▶ **Task to complete**
Revise the material from the line containing "Click the RGB" through the line containing "pyautogui.click(x=263, y=462)", inclusive, changing "Backup Agent" to "Backup Service" and keeping everything else as it is. Output only those lines.

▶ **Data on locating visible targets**

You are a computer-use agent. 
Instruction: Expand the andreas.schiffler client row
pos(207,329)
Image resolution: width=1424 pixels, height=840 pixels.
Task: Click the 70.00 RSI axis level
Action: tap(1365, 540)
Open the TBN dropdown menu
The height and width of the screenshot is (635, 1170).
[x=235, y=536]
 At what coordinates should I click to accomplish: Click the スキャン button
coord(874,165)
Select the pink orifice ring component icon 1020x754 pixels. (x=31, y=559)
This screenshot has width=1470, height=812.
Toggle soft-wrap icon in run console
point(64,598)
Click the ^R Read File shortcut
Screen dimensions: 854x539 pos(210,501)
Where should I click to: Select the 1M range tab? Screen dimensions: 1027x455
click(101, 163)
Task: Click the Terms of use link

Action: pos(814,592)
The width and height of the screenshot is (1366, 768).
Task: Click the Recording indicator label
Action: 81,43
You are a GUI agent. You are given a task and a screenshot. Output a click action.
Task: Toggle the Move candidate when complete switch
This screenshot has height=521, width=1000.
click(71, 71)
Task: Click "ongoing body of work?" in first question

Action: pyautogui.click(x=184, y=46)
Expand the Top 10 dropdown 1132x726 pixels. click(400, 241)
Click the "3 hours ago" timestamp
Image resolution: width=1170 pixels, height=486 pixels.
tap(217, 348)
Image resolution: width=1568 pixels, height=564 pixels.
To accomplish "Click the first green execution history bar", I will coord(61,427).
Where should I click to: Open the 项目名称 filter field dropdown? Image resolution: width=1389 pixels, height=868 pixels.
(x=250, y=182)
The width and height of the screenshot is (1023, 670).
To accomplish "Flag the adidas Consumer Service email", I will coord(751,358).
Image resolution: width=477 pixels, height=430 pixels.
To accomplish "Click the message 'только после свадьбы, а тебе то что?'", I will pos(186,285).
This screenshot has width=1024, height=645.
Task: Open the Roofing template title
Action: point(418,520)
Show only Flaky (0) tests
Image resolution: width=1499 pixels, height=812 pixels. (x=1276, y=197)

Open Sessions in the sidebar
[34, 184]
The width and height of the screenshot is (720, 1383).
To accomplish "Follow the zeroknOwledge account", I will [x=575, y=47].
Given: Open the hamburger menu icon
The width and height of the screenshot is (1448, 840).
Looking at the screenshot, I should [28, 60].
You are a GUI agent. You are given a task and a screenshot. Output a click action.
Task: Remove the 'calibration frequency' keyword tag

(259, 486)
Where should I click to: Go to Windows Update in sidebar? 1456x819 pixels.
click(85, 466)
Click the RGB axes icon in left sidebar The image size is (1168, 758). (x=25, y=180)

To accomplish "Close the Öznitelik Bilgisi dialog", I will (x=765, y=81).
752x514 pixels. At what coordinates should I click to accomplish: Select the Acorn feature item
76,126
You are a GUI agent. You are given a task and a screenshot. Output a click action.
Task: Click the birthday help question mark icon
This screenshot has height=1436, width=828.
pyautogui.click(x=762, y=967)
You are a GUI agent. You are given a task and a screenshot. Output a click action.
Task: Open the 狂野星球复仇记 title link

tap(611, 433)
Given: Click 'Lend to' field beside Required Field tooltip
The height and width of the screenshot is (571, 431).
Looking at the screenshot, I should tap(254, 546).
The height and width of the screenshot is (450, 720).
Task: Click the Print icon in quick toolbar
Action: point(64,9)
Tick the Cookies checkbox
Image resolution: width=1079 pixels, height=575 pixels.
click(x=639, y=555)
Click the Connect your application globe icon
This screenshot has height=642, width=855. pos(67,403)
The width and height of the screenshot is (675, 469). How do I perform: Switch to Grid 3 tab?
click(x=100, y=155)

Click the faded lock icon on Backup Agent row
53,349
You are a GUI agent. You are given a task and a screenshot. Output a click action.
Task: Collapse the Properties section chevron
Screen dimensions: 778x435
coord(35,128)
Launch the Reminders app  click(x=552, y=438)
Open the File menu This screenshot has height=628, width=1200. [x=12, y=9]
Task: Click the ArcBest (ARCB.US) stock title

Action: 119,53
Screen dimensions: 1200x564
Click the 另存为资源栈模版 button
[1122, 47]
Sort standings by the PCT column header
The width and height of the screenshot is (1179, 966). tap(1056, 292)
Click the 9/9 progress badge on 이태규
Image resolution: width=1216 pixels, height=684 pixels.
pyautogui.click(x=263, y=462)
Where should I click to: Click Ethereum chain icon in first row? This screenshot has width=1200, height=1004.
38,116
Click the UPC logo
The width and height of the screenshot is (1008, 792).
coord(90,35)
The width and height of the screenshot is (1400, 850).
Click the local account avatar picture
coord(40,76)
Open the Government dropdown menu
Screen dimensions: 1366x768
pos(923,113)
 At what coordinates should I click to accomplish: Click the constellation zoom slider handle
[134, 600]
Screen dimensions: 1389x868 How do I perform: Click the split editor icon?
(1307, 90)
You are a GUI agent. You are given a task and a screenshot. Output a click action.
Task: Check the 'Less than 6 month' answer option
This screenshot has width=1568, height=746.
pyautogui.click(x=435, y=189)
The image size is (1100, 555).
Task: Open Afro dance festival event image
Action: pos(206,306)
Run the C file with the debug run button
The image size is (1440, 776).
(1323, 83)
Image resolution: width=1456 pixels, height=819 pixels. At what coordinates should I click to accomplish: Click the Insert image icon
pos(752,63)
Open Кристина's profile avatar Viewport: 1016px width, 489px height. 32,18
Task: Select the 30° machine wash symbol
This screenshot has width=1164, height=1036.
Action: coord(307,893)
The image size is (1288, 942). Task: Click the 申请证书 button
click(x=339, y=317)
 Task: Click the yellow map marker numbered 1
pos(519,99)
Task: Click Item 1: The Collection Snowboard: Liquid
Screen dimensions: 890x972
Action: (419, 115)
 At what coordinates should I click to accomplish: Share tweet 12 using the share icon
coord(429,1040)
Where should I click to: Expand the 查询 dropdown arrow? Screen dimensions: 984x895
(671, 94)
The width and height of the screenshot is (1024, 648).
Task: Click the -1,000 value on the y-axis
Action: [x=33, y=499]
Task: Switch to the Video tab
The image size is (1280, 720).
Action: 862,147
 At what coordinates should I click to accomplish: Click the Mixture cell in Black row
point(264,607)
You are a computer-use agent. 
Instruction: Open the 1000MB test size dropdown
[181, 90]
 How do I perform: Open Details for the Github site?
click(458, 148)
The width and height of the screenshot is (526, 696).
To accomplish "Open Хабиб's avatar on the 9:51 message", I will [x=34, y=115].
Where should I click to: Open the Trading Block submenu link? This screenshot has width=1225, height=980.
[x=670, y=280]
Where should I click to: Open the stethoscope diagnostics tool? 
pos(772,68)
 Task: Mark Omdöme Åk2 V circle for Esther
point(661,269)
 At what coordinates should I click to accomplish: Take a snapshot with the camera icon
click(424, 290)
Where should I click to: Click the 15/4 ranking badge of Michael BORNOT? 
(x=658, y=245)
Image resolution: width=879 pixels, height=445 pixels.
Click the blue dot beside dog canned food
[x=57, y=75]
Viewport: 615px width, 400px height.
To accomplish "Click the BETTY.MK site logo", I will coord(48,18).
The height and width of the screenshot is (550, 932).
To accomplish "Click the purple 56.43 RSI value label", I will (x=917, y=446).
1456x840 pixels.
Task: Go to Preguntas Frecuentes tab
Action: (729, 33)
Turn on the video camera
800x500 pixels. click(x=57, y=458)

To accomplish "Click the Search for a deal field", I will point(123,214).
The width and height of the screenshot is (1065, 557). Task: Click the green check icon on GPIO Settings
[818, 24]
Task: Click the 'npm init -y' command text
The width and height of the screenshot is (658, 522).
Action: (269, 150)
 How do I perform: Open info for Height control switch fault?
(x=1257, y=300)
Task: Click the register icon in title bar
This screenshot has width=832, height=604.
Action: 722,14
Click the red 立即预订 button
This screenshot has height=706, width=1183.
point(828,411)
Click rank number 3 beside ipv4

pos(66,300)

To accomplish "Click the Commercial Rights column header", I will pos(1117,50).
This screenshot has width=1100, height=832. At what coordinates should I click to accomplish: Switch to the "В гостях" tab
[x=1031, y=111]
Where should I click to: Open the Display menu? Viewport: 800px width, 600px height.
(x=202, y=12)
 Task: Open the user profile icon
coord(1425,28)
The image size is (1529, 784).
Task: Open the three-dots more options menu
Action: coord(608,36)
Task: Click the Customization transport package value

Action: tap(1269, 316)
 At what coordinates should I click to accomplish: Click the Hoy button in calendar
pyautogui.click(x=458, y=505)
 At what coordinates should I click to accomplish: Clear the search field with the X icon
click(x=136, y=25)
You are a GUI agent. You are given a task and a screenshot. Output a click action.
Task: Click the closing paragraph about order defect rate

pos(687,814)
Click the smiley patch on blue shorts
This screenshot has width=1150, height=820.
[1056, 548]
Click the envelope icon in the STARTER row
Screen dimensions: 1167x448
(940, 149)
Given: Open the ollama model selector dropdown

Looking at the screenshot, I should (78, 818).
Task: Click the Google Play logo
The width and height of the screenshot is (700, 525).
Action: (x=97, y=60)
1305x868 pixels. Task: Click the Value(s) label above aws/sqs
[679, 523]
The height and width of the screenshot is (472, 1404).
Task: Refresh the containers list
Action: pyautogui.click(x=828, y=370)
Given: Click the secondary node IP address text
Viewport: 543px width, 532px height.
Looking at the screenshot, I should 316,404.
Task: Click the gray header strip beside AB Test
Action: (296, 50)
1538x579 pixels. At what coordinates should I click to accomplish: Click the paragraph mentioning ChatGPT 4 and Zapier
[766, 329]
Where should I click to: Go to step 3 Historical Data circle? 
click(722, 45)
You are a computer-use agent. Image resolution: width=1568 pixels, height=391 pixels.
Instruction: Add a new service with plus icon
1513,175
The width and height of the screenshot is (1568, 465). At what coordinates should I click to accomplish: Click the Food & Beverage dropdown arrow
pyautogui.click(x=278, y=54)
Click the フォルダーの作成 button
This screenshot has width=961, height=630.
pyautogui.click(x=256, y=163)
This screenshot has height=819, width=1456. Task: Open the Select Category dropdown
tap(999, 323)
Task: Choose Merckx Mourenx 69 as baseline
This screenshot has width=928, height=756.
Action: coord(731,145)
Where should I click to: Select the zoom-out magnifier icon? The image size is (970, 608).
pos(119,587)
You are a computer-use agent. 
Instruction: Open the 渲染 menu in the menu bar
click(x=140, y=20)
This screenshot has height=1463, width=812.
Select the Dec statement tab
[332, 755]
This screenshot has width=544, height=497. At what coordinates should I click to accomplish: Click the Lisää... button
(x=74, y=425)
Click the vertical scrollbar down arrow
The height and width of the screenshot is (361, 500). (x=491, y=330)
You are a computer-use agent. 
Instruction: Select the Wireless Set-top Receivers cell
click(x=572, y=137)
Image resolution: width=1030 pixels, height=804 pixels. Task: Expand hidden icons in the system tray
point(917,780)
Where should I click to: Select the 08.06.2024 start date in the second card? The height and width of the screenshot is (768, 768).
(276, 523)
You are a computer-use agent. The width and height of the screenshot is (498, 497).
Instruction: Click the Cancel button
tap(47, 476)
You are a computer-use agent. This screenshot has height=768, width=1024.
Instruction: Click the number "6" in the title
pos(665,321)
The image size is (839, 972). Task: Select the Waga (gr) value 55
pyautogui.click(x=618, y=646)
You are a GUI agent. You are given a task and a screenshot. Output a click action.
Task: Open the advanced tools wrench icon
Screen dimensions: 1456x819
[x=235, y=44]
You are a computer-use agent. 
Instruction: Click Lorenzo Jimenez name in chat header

▶ **Result**
Click the RGB axes icon in left sidebar The image size is (1168, 758). (x=25, y=180)

To accomplish "Close the Öznitelik Bilgisi dialog", I will (x=765, y=81).
752x514 pixels. At what coordinates should I click to accomplish: Select the Acorn feature item
76,126
You are a GUI agent. You are given a task and a screenshot. Output a click action.
Task: Click the birthday help question mark icon
This screenshot has height=1436, width=828.
pyautogui.click(x=762, y=967)
You are a GUI agent. You are given a task and a screenshot. Output a click action.
Task: Open the 狂野星球复仇记 title link

tap(611, 433)
Given: Click 'Lend to' field beside Required Field tooltip
The height and width of the screenshot is (571, 431).
Looking at the screenshot, I should tap(254, 546).
The height and width of the screenshot is (450, 720).
Task: Click the Print icon in quick toolbar
Action: point(64,9)
Tick the Cookies checkbox
Image resolution: width=1079 pixels, height=575 pixels.
click(x=639, y=555)
Click the Connect your application globe icon
This screenshot has height=642, width=855. pos(67,403)
The width and height of the screenshot is (675, 469). How do I perform: Switch to Grid 3 tab?
click(x=100, y=155)

Click the faded lock icon on Backup Service row
53,349
You are a GUI agent. You are given a task and a screenshot. Output a click action.
Task: Collapse the Properties section chevron
Screen dimensions: 778x435
coord(35,128)
Launch the Reminders app  click(x=552, y=438)
Open the File menu This screenshot has height=628, width=1200. [x=12, y=9]
Task: Click the ArcBest (ARCB.US) stock title

Action: 119,53
Screen dimensions: 1200x564
Click the 另存为资源栈模版 button
[1122, 47]
Sort standings by the PCT column header
The width and height of the screenshot is (1179, 966). tap(1056, 292)
Click the 9/9 progress badge on 이태규
Image resolution: width=1216 pixels, height=684 pixels.
pyautogui.click(x=263, y=462)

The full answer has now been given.